Thursday, March 08, 2007

a friendly IWD reminder


"We should look to the confrontational style of previous feminist movements and actions for inspiration. We should once again make the personal political and look at the ways in which our individual experiences with sexism are part of a larger system of domination. In other words, as women continue to lose rights won for us by previous generations of feminists, young feminists need to once again make feminism dangerous. We need to stop worrying about being nice and pretty and start to challenge not only the misogyny and sexism deeply ingrained in our society but also the racism and class bigotry. We need to reframe feminism as a movement that is deeply political and that courageously challenges all forms of oppression."


Wednesday, March 07, 2007

The ageing population

I don’t understand the underlying logic. Currently we are having this problem called ‘an ageing population’, which essentially means that in a couple of decades or so, there are going to be many more old people than there should be in society (according to some human geographical theorists) and not enough people to look after them. Plus, the fact that the population will be made up of more old people than it does now means that there will be less young people, which means that there will be less workers, which is – roll the drums – “bad for the economy”. I suppose this is because when there are less workers around to push the paper, press the buttons, insert the microchips, clean the hotels and serve the coffee, there will be less profit, and we know how much dem bosses wan dey profit.

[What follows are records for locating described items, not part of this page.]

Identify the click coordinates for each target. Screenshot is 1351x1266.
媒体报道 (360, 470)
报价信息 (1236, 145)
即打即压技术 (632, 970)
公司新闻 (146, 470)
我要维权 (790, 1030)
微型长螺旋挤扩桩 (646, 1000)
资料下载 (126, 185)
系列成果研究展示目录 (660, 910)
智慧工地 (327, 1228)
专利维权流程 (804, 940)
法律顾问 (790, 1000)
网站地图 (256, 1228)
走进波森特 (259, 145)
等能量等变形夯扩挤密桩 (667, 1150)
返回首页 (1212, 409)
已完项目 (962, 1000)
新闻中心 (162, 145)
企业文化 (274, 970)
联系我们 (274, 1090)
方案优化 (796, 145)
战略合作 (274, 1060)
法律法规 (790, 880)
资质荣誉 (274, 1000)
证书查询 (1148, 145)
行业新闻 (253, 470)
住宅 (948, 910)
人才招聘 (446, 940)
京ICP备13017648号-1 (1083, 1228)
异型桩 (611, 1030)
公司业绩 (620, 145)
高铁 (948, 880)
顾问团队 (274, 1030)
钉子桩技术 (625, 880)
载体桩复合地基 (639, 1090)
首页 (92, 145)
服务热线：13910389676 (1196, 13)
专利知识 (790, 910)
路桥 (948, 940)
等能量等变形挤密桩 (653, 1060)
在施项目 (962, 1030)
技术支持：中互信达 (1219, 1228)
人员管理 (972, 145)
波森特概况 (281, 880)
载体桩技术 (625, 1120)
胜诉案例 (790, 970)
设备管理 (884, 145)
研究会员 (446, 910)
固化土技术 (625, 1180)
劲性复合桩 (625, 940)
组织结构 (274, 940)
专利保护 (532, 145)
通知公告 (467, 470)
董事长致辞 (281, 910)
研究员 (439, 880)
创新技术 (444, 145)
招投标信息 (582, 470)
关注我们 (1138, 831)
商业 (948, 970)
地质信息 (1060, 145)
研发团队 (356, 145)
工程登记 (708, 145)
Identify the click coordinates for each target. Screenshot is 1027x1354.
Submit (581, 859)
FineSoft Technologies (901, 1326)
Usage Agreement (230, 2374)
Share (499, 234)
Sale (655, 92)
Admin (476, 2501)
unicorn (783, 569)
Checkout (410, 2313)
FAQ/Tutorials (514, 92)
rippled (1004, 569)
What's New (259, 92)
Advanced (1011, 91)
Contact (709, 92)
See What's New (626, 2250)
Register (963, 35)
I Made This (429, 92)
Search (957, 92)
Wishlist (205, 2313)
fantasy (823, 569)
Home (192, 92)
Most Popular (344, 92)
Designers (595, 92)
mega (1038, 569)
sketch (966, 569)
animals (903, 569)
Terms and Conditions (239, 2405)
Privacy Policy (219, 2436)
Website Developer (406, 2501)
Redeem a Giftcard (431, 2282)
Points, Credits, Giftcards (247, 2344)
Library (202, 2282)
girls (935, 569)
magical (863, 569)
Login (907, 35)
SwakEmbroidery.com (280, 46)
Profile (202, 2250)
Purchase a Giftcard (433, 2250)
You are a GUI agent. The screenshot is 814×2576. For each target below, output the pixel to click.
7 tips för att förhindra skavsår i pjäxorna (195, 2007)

But this is the part that I don’t get. If there are going to be more old people, and if the solution is to make sure that there are even more young people, then doesn’t that mean that in another few decades those more young people will become more old people that need even more young people to replace them with? You follow? The way the wind is blowing, if you think catching a cab at 5:45 on a Friday evening is tough now, just wait another 50 years…

I thought the world is already overpopulated (and I’m not even gonna go into an existentialist diatribe about whether life is so great that we need to bring even more poor souls into it, or a feminist rant about how population planning is oppressive to women, or a tirade about how immigration regulations discriminate between different classes of immigrants and create a destructive antagonistic nationalistic environment of foreign versus local). I thought that Singapore has already almost reached its peak population density (although some people seem to think we can squeeze another 2 million people in here – obviously they’ve never tried getting on the MRT at Simei at 8 in the morning).

I just wanna know – if we think we got problems now, aren’t the solutions the government is proposing just gonna make things worse in another 20, 30 years?